>> begin RAW RECORDS
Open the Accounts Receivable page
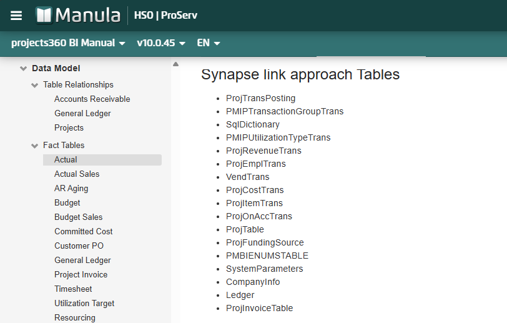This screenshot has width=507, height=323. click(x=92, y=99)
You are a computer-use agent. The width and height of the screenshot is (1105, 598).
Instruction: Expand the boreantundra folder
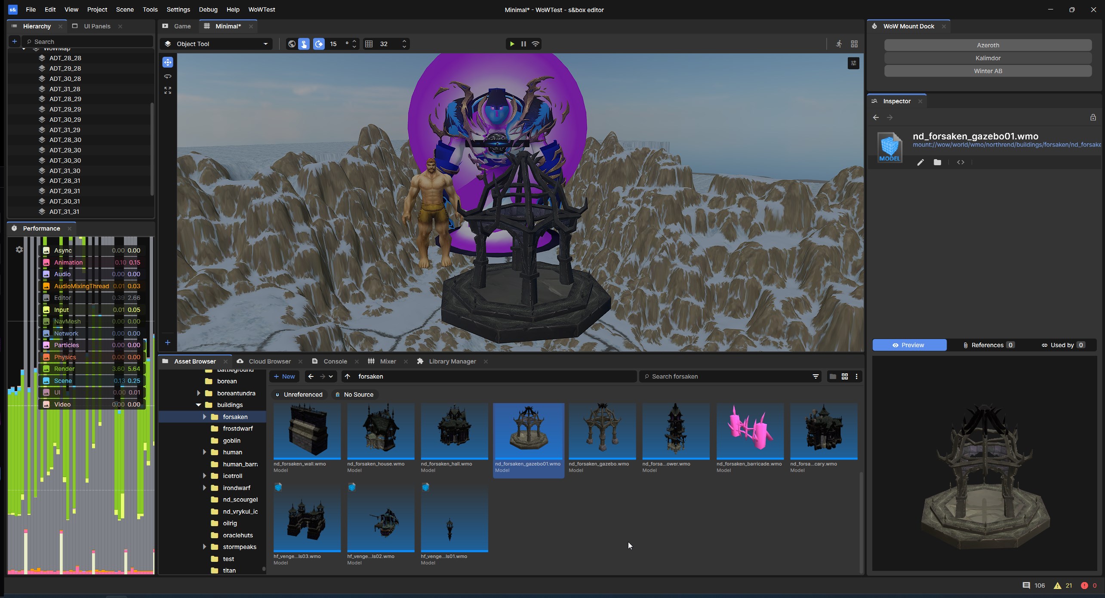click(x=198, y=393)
>> end RAW RECORDS
>> begin RAW RECORDS
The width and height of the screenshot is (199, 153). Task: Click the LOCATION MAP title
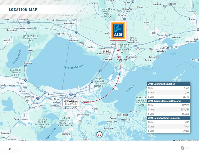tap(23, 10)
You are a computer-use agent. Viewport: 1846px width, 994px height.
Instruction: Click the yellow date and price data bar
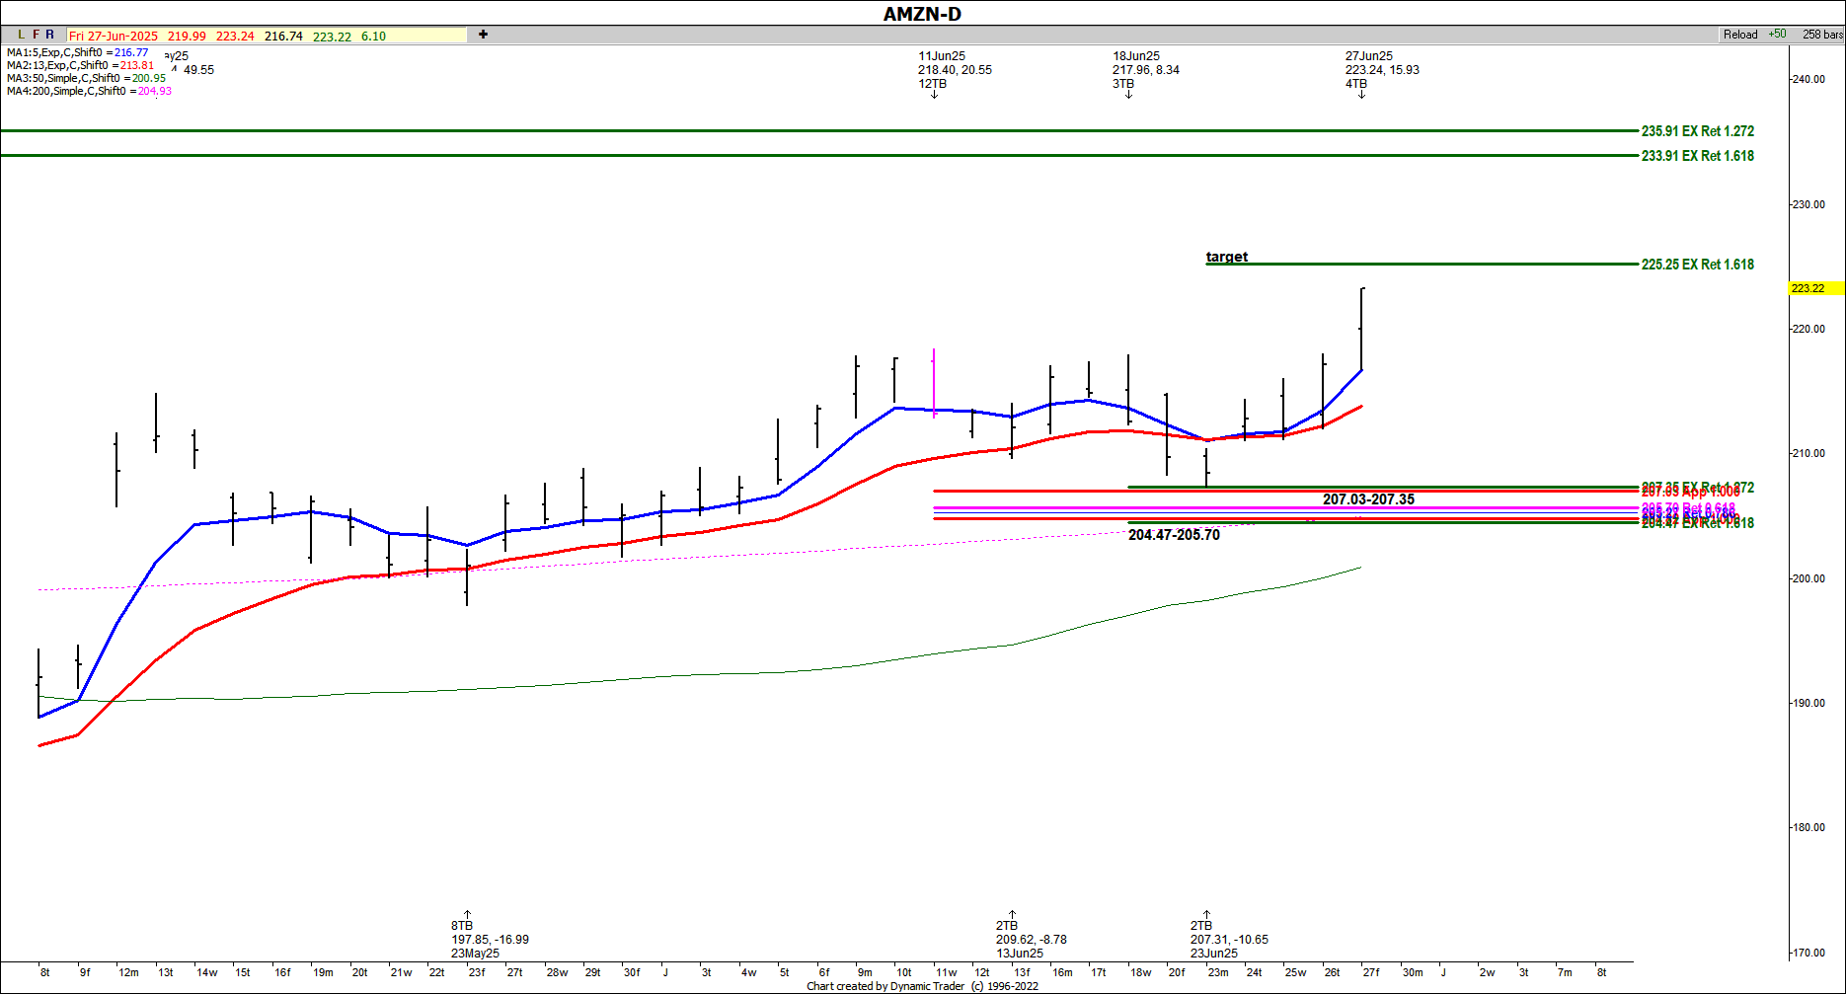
>> end RAW RECORDS
>> begin RAW RECORDS
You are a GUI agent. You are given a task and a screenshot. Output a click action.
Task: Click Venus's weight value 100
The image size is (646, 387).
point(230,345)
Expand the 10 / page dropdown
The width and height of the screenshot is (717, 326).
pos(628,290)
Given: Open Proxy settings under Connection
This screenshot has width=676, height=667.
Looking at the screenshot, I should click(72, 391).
>> end RAW RECORDS
◆ GOAL ◆
Copy the listing lines starting at the line containing "You are a GUI" and ending at the line containing "Looking at the", swapping "Proxy settings" for "Firewall settings" and leaving everything else unchanged.

◆ WRITTEN SOLUTION ◆
You are a GUI agent. You are given a task and a screenshot. Output a click action.
Task: Click Venus's weight value 100
The image size is (646, 387).
point(230,345)
Expand the 10 / page dropdown
The width and height of the screenshot is (717, 326).
pos(628,290)
Given: Open Firewall settings under Connection
This screenshot has width=676, height=667.
Looking at the screenshot, I should click(72, 391).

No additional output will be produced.